--- start EXTRACTED ENTRIES ---

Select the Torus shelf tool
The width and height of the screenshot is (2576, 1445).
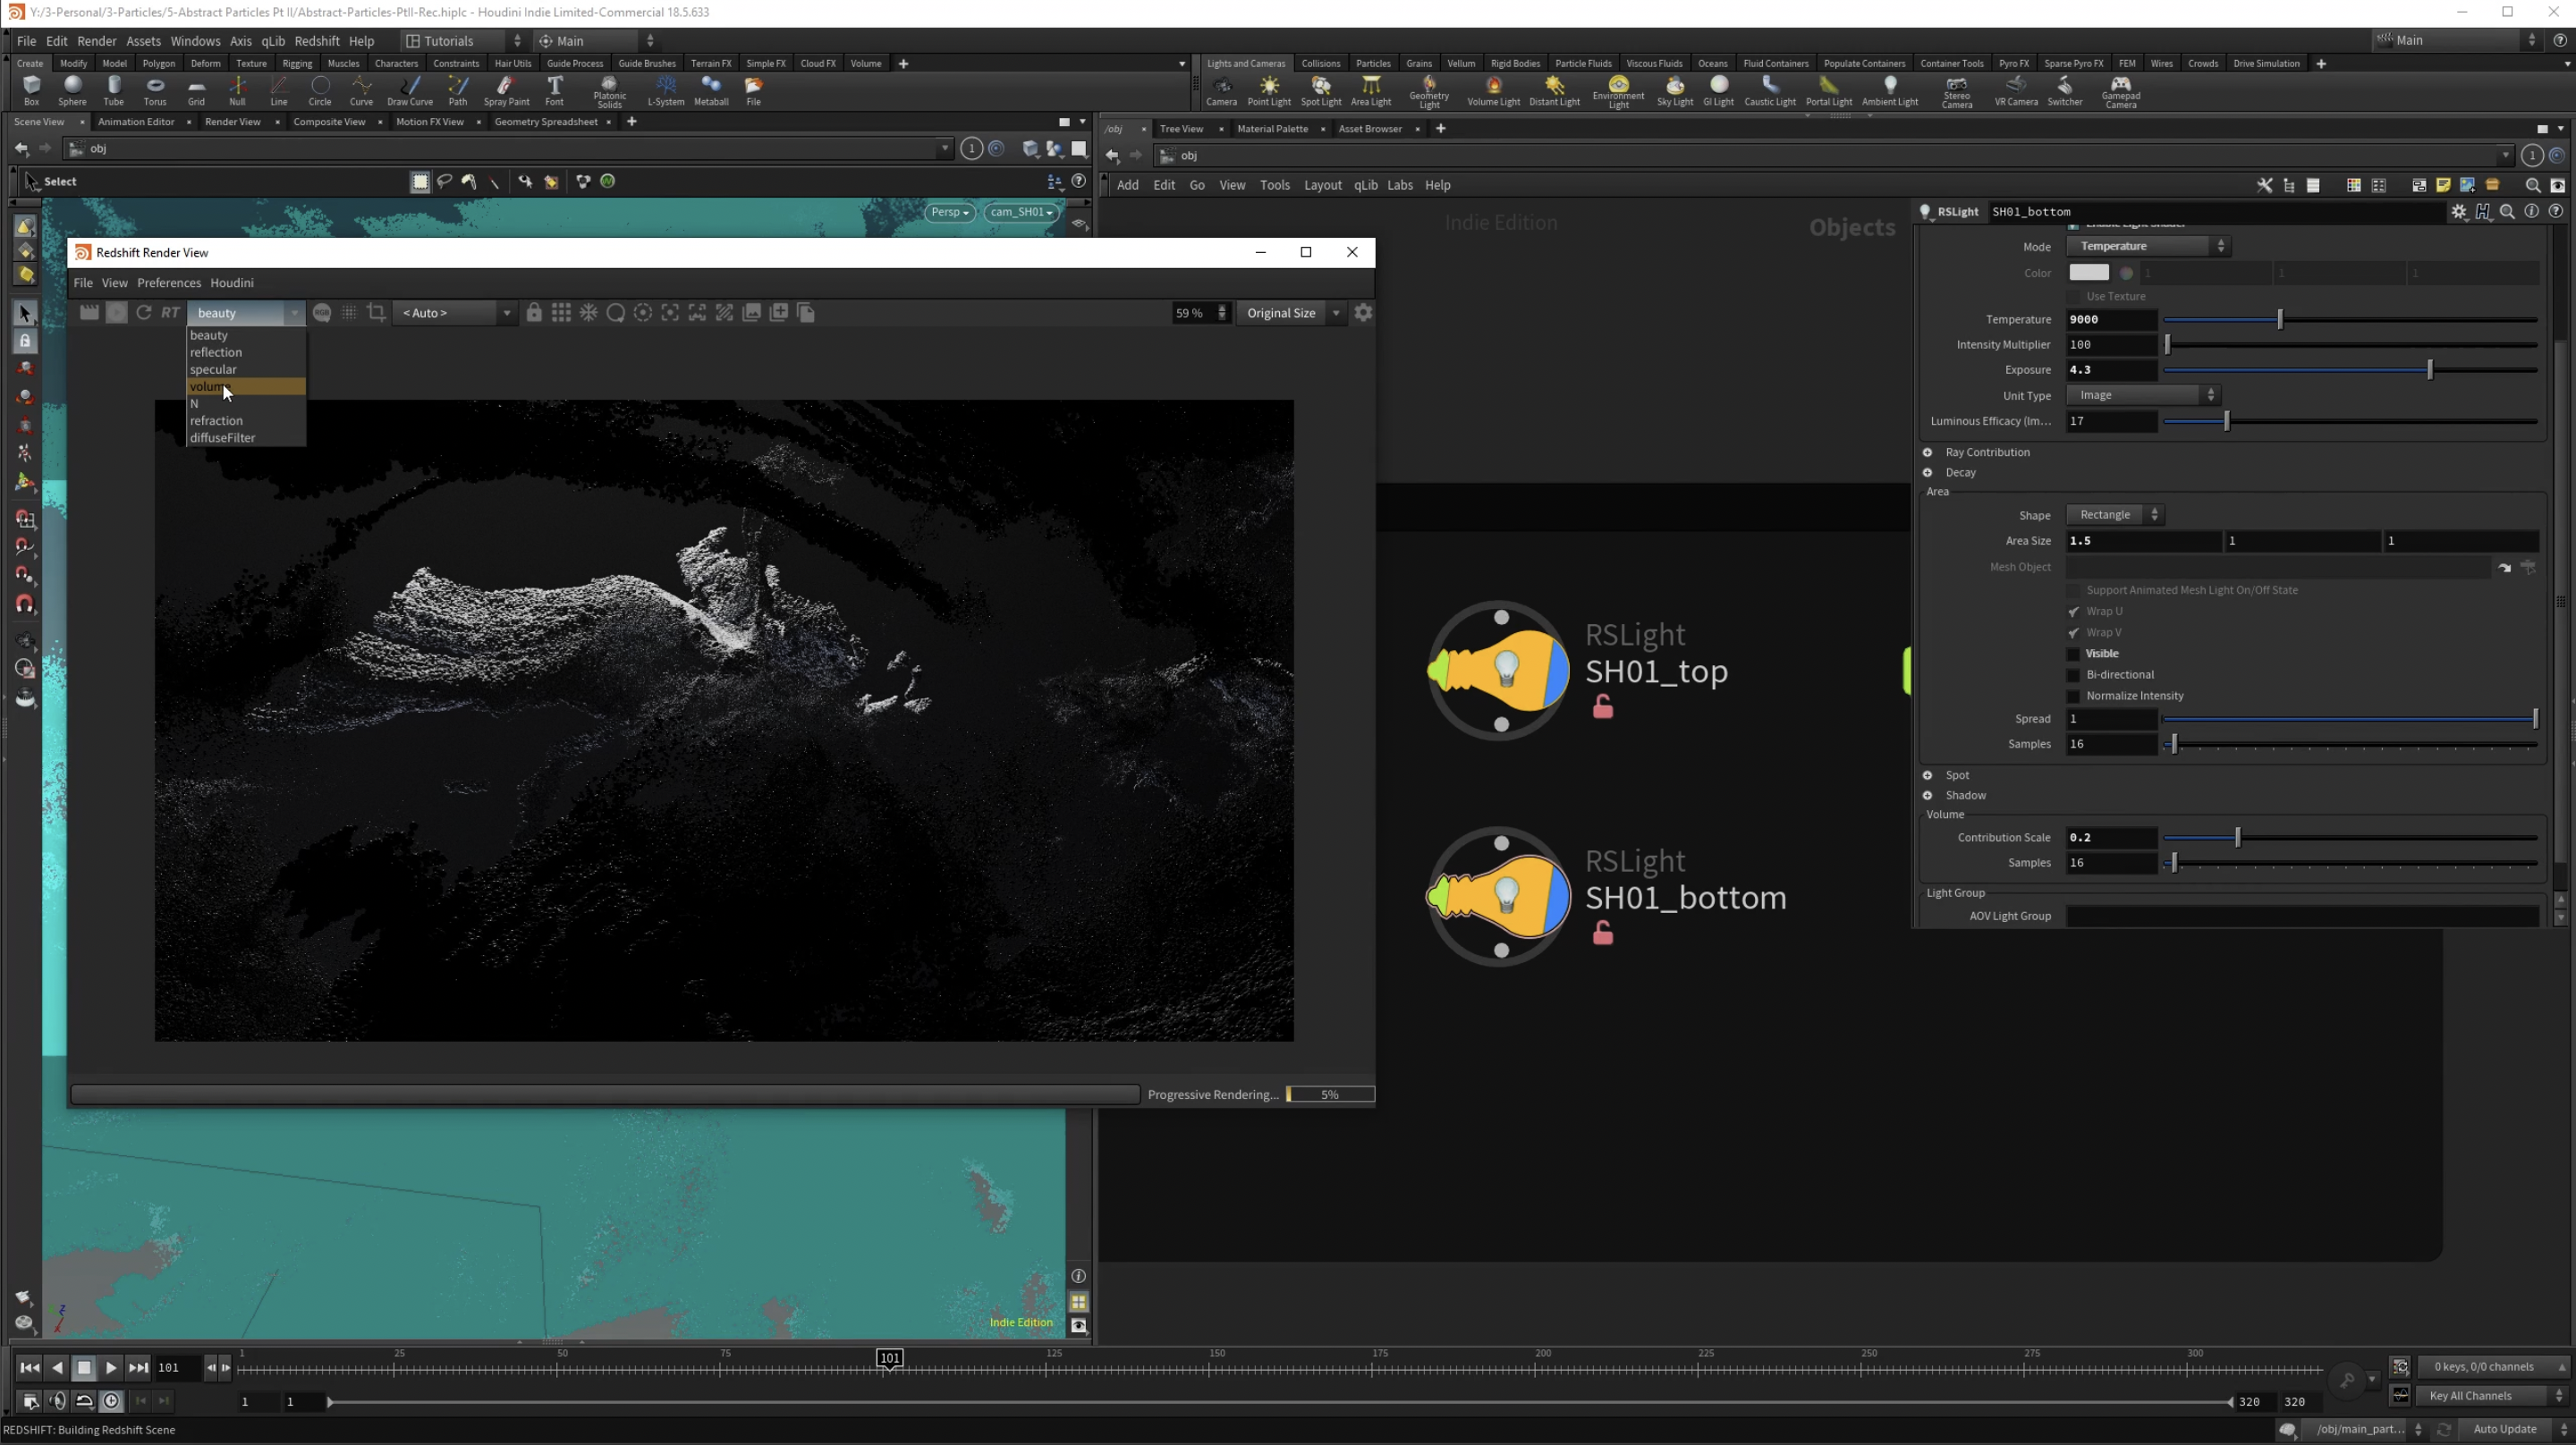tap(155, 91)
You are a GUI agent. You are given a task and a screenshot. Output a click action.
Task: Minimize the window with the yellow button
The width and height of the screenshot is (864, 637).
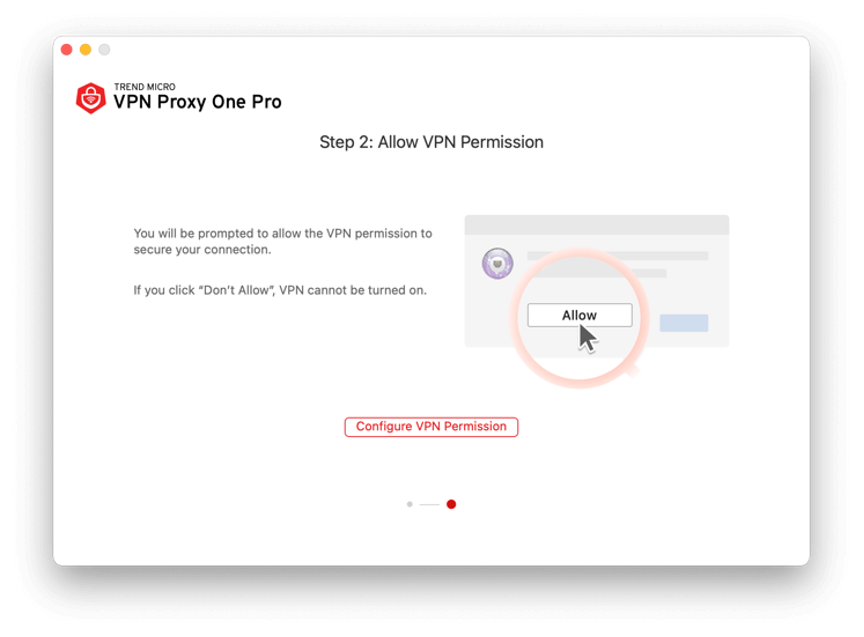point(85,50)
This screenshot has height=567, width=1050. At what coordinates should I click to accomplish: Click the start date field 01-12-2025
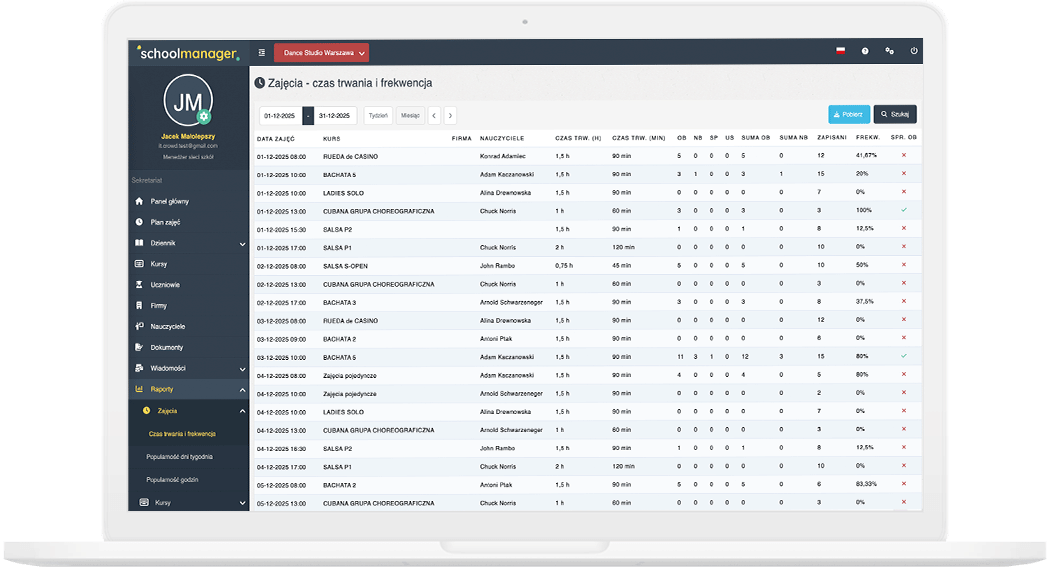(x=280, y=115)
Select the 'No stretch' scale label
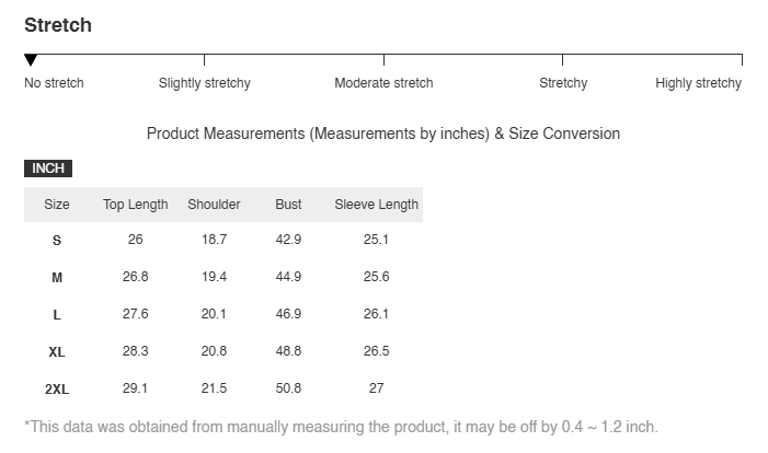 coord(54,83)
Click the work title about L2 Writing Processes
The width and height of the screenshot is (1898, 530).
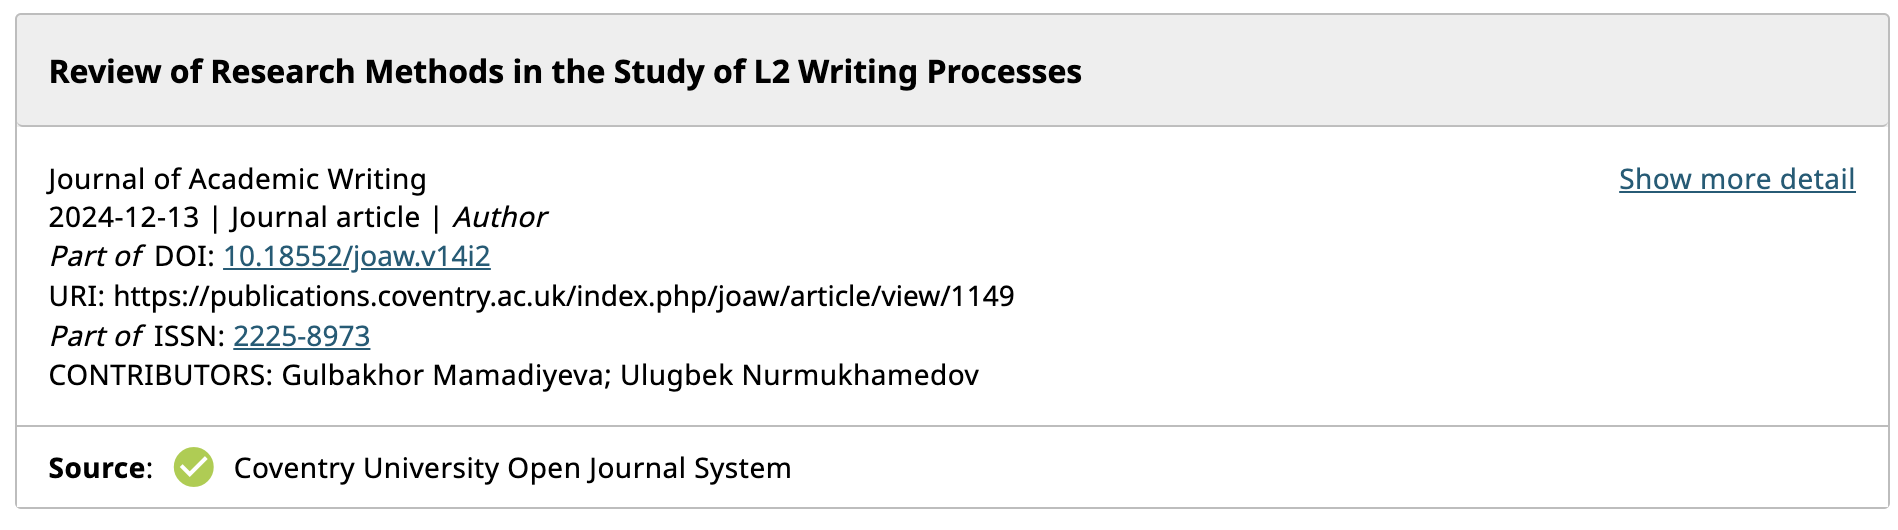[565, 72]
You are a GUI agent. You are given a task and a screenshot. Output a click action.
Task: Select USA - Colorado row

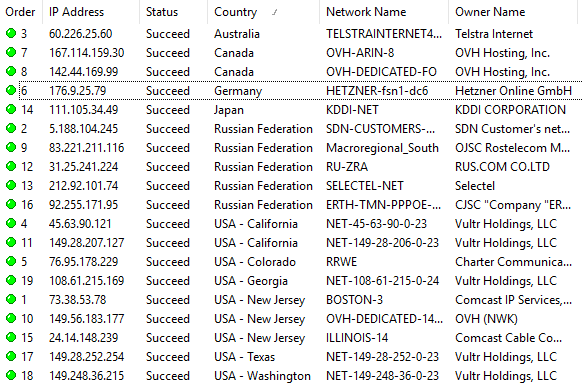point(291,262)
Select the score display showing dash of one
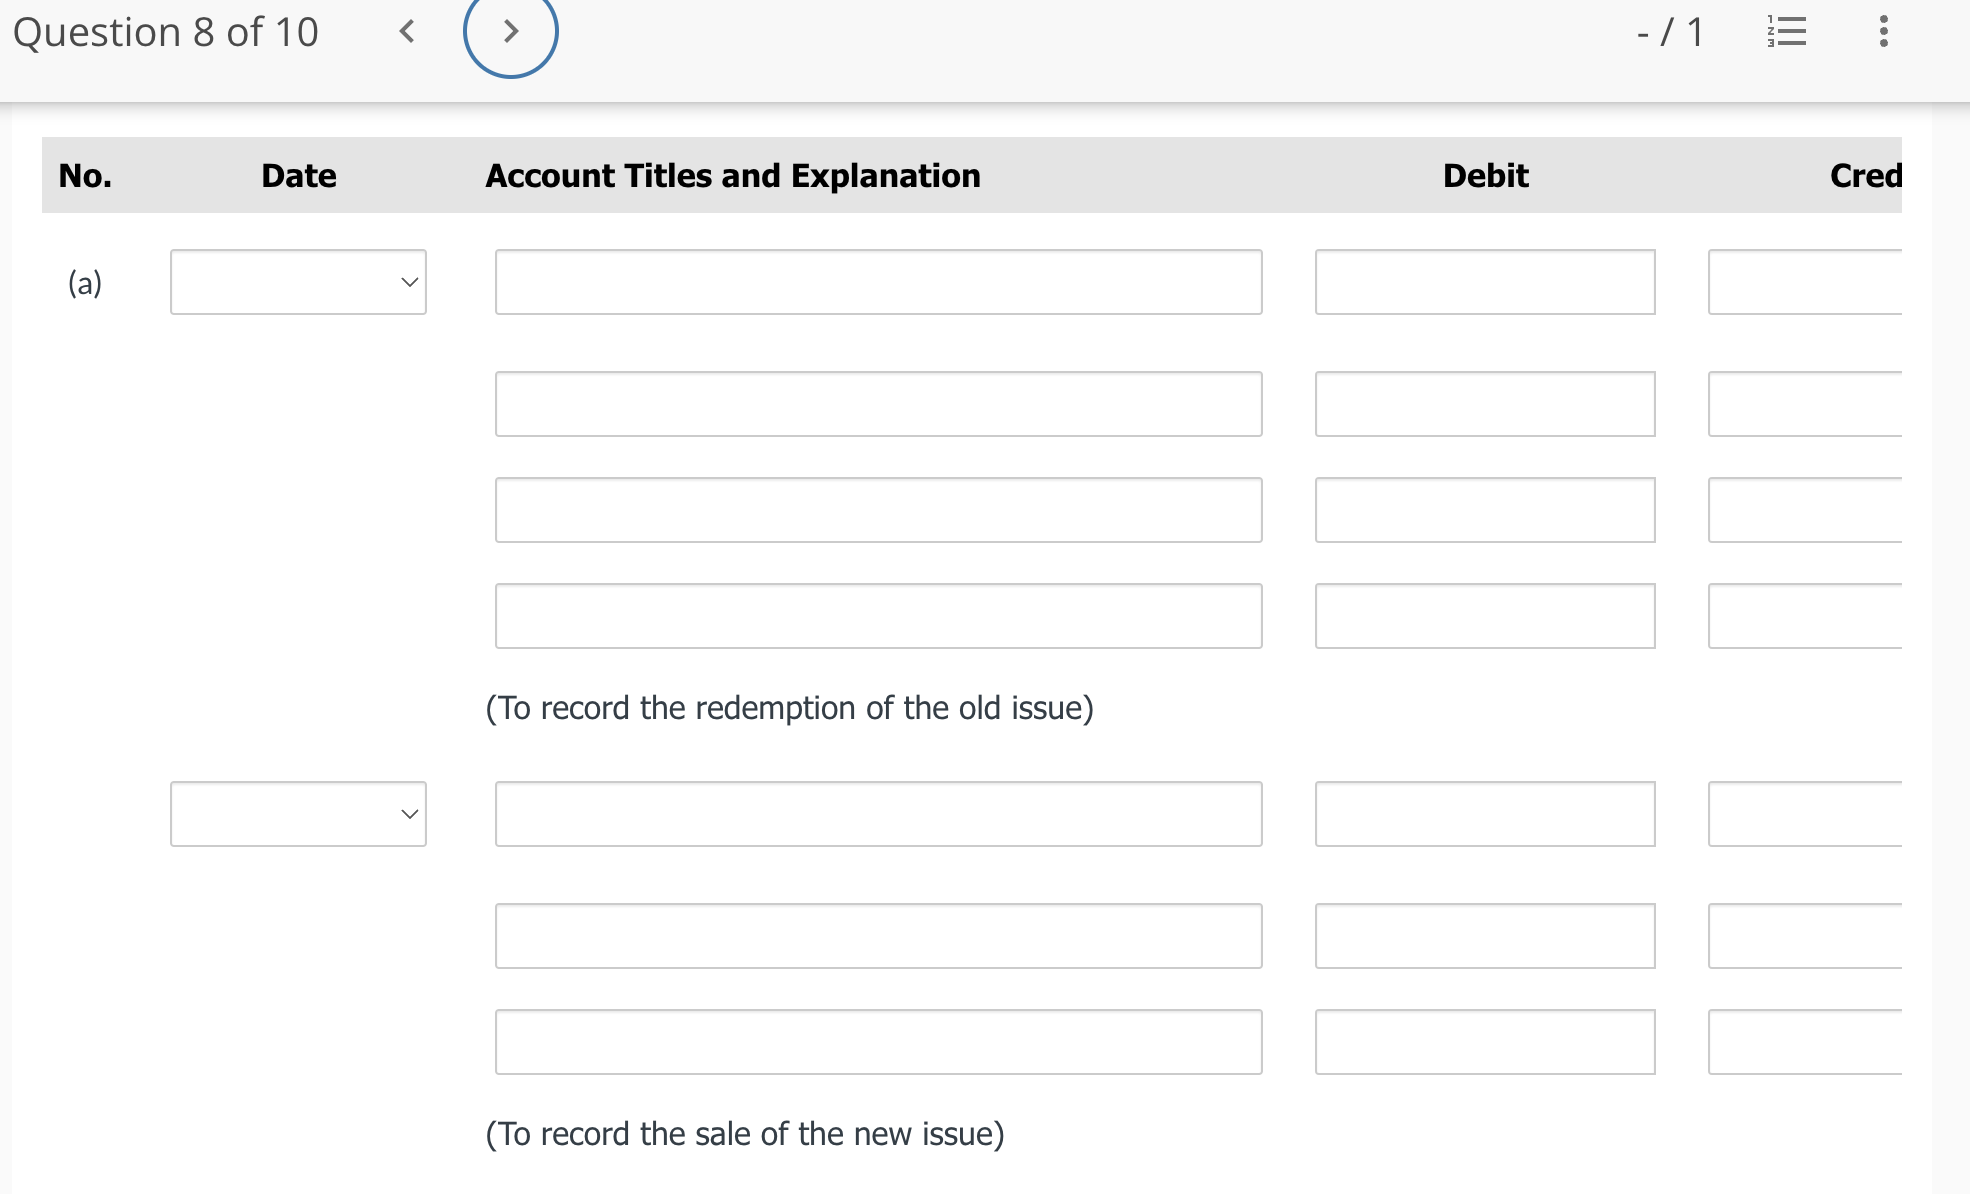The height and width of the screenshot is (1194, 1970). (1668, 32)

--- end EXTRACTED ENTRIES ---

_JOB_.
Rewrite the lines above as a Markdown table with the columns "Row" and "Text," giving each line its own numbered row and omitting any blank lines. Exclude the pictures from the table.

_ANSWER IN FULL_.
| Row | Text |
|---|---|
| 1 | Select the Torus shelf tool |
| 2 | The width and height of the screenshot is (2576, 1445). |
| 3 | tap(155, 91) |
| 4 | You are a GUI agent. You are given a task and a screenshot. Output a click action. |
| 5 | Task: Minimize the window with the yellow button |
| 6 | The width and height of the screenshot is (864, 637). |
| 7 | point(85,50) |
| 8 | This screenshot has height=567, width=1050. At what coordinates should I click to accomplish: Click the start date field 01-12-2025 |
| 9 | (x=280, y=115) |
| 10 | Select the 'No stretch' scale label |
| 11 |  coord(54,83) |
| 12 | Click the work title about L2 Writing Processes |
| 13 | The width and height of the screenshot is (1898, 530). |
| 14 | [565, 72] |
| 15 | You are a GUI agent. You are given a task and a screenshot. Output a click action. |
| 16 | Task: Select USA - Colorado row |
| 17 | point(291,262) |
| 18 | Select the score display showing dash of one |
| 19 | The height and width of the screenshot is (1194, 1970). (1668, 32) |